Additionally, the characteristics of good stories have been described using a couple of different acronyms CCC and INVEST. These ideas are often used as "training wheels" to familiarize people new to agile with the basics of the approach and how it organizes work.
These ideas are helpful for a lot of delivery teams transitioning to agile, but they can also inadvertently reinforce behaviors associated with phase-based approaches in which team members rely heavily on requirements documentation. Most information on user stories found through a web search discusses how to write them, reinforcing the idea that user stories are the primary requirements artifact used in agile approaches.

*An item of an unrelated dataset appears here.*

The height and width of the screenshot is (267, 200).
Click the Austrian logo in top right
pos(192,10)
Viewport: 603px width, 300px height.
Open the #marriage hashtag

However as systems engineer and author Tom Gilb discusses in this video, user stories by themselves are not sufficient to describe the problem and good characteristics of the solution.
The idea of INVEST also has its detractors, including agile practitioner Nader Talai who looked at INVEST and noted that those characteristics may not make sense when a team must frequently deliver value to stakeholders.
So how do delivery teams reconcile the value of user stories as planning tools without expecting them to be the end-all-and-be-all requirements artifact that they were never intended to be? The answer may be to go back to treating them as they were originally intended—a promise to hold a conversation.
Consultant and writer J.B. Rainsberger suggested a new template for user story cards to reinforce the idea that they are simply placeholders. Timo Bezjak, an agile development expert, further reinforces the importance of the conversation when he discourages teams from trying to write the perfect user story.
To address Tom Gilb's concern in the video—a concern shared by many in an enterprise setting—that some information needs to be written down to go along with the story, it may be helpful to use an approach where the delivery team creates a mock-up first and then identifies the stories that result from it.
User stories can be a very useful tool when used as a placeholder for planning purposes, which was their original intent. They should be used in addition to the other tools your delivery team finds helpful when giving value to your stakeholders.
If you use them properly and don't expect more out of them than what they were intended to provide, you will find user stories very effective.